*** Begin section ***

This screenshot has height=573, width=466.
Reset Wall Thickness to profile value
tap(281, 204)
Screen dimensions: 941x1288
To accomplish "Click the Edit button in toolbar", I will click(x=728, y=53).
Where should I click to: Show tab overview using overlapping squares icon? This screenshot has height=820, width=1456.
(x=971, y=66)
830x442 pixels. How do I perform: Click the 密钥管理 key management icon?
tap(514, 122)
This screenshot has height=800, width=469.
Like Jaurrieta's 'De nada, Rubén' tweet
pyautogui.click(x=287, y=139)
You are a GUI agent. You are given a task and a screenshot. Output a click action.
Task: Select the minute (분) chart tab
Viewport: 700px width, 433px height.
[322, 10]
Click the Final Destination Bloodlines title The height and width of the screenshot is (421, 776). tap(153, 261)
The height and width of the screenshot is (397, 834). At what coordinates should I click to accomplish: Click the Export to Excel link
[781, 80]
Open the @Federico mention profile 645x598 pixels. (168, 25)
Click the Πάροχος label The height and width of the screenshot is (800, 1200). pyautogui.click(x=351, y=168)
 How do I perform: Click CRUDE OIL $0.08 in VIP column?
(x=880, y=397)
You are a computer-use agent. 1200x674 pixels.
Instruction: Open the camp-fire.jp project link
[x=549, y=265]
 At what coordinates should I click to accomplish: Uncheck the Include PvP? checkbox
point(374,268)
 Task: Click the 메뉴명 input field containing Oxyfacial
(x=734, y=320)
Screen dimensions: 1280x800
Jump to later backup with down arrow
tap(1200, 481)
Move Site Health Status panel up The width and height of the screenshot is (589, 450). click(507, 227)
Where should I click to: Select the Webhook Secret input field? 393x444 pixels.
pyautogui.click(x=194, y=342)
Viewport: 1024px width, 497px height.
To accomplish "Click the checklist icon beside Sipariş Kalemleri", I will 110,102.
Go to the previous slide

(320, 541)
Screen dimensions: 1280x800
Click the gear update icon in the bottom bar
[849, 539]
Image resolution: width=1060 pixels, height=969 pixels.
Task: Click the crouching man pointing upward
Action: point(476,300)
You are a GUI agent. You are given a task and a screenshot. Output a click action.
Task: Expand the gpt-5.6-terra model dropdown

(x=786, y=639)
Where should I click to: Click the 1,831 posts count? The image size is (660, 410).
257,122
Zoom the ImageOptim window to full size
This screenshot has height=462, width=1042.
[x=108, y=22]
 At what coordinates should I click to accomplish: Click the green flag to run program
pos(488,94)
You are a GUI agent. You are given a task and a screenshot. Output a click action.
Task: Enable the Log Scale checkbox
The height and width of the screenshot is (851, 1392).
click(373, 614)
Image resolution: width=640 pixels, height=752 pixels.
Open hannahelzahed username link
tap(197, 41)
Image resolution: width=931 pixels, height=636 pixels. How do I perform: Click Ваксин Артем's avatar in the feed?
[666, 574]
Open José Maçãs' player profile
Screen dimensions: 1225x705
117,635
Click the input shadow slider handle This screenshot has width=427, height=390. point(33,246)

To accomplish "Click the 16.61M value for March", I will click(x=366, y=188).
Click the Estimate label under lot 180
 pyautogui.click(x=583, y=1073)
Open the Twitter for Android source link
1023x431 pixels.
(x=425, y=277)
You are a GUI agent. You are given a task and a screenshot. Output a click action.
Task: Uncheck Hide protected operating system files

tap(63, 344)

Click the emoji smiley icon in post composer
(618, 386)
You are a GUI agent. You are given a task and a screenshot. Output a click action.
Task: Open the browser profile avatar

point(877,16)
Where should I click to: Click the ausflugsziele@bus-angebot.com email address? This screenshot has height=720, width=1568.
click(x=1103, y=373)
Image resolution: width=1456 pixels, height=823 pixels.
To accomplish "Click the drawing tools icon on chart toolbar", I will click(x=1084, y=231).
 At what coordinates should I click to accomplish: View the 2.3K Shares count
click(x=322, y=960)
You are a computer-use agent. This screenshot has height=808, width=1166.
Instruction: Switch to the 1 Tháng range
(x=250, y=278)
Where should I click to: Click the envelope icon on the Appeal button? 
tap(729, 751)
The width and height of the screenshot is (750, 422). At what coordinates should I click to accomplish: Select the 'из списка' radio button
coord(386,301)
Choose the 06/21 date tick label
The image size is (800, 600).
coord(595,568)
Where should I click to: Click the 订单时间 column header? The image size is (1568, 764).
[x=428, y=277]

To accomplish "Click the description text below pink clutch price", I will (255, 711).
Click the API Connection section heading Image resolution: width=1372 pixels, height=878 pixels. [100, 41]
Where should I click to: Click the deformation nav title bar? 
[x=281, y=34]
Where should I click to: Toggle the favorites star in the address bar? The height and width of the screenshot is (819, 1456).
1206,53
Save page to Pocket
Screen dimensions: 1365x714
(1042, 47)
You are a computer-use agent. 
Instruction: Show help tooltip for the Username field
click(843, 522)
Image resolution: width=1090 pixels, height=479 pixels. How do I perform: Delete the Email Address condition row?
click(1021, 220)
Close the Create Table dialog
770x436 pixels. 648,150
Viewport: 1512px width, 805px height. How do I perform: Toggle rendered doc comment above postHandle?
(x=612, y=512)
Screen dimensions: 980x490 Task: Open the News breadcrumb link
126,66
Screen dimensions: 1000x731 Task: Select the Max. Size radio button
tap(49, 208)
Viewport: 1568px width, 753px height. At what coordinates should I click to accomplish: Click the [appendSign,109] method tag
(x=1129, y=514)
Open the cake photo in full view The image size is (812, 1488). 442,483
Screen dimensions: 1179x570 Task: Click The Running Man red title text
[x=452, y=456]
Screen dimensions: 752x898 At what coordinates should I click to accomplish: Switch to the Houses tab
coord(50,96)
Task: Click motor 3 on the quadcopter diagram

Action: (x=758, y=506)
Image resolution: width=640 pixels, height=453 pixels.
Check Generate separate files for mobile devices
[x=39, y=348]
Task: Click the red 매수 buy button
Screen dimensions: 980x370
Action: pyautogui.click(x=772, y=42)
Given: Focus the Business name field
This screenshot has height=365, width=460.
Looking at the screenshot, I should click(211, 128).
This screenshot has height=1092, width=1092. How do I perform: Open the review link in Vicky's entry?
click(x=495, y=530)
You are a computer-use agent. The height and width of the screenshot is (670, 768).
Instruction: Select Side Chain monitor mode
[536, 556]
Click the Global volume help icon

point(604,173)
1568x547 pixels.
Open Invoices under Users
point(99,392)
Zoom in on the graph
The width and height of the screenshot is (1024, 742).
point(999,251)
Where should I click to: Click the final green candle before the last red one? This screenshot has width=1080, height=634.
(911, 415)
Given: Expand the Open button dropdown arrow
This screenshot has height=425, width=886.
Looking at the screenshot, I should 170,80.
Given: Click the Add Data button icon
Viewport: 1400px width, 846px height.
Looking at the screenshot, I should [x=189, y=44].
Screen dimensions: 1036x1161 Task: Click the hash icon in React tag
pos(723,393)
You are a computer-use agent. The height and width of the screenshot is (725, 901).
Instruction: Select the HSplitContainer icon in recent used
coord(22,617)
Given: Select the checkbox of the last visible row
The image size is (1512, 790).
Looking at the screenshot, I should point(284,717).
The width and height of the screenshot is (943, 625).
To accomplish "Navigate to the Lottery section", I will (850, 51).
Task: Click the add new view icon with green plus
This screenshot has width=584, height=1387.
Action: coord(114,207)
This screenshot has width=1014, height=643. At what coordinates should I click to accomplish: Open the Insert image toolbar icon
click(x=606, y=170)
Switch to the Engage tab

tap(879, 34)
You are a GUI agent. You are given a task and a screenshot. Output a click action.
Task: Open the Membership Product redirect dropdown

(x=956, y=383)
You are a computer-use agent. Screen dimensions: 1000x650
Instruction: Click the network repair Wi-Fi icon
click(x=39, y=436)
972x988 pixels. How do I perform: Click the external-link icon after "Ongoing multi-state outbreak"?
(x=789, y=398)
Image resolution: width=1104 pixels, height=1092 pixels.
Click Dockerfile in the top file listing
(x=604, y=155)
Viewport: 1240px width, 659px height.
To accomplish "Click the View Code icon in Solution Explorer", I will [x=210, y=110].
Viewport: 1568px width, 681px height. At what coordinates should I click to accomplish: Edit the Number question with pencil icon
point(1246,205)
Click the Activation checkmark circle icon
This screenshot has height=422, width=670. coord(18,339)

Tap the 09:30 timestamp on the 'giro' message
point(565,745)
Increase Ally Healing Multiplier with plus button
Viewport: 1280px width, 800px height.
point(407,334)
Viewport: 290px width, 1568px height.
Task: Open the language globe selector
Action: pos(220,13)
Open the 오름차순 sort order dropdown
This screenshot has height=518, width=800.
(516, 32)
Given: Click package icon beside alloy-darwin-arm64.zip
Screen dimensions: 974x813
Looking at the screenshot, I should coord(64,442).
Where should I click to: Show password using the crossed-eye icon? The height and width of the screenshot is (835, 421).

*** End section ***

--- REQUIRED ACTION ---
Copy each line above that has the word "computer".

--- SOLUTION FOR THIS TASK ---
You are a computer-use agent. 1200x674 pixels.
You are a computer-use agent. This screenshot has height=808, width=1166.
You are a computer-use agent. 
You are a computer-use agent. The height and width of the screenshot is (670, 768).
You are a computer-use agent. The height and width of the screenshot is (725, 901).
You are a computer-use agent. Screen dimensions: 1000x650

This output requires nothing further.